▶ KUTIPAN TEKS:
##########
Perjanjian FIR Indonesia - Singapura Harus Dipahami dari Aspek Nasional dan Internasional

Kamis, 03 Februari 2022 - 21:43 WIB
loading...
Perjanjian FIR Indonesia - Singapura Harus Dipahami dari Aspek Nasional dan Internasional
Presiden Joko Widodo (Jokowi) dan Perdana Menteri Lee Hsien Loong dalam pertemuan Leaders Retreat yang digelar di Bintan, Selasa (25/1/2022). Foto/SINDOnews
A A A
JAKARTA - Menteri Perhubungan (Menhub) Budi Karya Sumadi meminta agar perjanjian Flight Information Region (FIR) atau penataan ruang udara antara Indonesia dengan Singapura dipahami secara aspek nasional dan internasional. Budi Karya mewakili pemerintah mengapresiasi masukan dan saran dari berbagai pihak terkait tindak lanjut perjanjian antara Indonesia dan Singapura ini.

Budi menjelaskan bahwa seluas 249 ribu kilometer persegi ruang Indonesia selama ini masuk dalam FIR negara lain yakni Singapura. Dengan adanya perjanjian ini, nantinya luasan ruang udara tersebut akan diakui secara internasional sebagai bagian FIR Indonesia atau FIR Jakarta.

"Perjanjian FIR harus dipahami dari aspek nasional dan internasional yang tak dapat dipisahkan, pengamanat komprehensif harus menjadi kunci khususnya saat kita masuk hal teknis dalam penerbangan internasional," kata Budi Karya saat membuka diskusi daring bertajuk Kupas Tuntas FIR Singapura, Kamis (3/2/2022).
##########
▶ SOAL LATIHAN 1: Menurut kutipan teks tentang perjanjian FIR Indonesia–Singapura, berapa luas ruang udara Indonesia yang selama ini masuk dalam FIR Singapura?

▶ DATA TERSEDIA:
##########
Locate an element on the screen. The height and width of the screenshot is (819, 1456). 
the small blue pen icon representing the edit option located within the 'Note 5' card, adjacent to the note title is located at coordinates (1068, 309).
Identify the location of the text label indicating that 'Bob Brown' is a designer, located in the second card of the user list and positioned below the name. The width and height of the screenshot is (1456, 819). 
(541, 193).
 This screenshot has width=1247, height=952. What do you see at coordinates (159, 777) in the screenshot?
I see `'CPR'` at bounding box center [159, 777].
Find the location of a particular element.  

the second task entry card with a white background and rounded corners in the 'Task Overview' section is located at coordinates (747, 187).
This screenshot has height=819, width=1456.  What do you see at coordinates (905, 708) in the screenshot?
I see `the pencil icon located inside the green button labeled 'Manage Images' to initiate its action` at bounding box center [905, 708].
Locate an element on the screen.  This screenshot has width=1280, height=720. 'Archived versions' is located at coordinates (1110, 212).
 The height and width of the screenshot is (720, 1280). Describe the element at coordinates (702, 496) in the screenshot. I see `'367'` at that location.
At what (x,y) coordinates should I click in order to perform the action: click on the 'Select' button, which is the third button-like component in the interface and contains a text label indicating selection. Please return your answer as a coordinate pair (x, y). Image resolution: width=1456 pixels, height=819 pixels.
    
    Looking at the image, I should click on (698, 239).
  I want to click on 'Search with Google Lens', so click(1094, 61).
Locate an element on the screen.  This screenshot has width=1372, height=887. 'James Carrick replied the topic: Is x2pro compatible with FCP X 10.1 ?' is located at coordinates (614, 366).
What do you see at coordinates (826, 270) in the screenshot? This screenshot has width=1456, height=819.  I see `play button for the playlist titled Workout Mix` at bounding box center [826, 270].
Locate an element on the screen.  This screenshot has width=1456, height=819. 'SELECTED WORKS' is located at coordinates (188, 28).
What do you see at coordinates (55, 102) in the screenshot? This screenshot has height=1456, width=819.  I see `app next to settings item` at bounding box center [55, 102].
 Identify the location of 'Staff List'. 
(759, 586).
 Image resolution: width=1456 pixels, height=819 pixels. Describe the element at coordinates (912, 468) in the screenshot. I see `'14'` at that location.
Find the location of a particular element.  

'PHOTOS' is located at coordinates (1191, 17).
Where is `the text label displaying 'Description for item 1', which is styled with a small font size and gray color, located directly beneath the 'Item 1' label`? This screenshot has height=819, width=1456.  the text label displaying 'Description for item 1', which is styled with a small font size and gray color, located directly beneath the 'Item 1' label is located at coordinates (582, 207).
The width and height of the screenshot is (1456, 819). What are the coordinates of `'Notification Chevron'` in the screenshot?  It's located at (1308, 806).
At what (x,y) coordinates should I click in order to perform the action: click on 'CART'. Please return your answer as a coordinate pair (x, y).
##########
▶ SOAL LATIHAN 2: Mohon ketik ulang bagian catatan yang dimulai dari baris pertama catatan dan berakhir pada baris yang memuat "The height and width of the screenshot is (720, 1280).", termasuk kedua baris batas tersebut.

▶ HASIL 1: Seluas 249 ribu kilometer persegi.

▶ HASIL 2:
Locate an element on the screen. The height and width of the screenshot is (819, 1456). 
the small blue pen icon representing the edit option located within the 'Note 5' card, adjacent to the note title is located at coordinates (1068, 309).
Identify the location of the text label indicating that 'Bob Brown' is a designer, located in the second card of the user list and positioned below the name. The width and height of the screenshot is (1456, 819). 
(541, 193).
 This screenshot has width=1247, height=952. What do you see at coordinates (159, 777) in the screenshot?
I see `'CPR'` at bounding box center [159, 777].
Find the location of a particular element.  

the second task entry card with a white background and rounded corners in the 'Task Overview' section is located at coordinates (747, 187).
This screenshot has height=819, width=1456.  What do you see at coordinates (905, 708) in the screenshot?
I see `the pencil icon located inside the green button labeled 'Manage Images' to initiate its action` at bounding box center [905, 708].
Locate an element on the screen.  This screenshot has width=1280, height=720. 'Archived versions' is located at coordinates (1110, 212).
 The height and width of the screenshot is (720, 1280). Describe the element at coordinates (702, 496) in the screenshot. I see `'367'` at that location.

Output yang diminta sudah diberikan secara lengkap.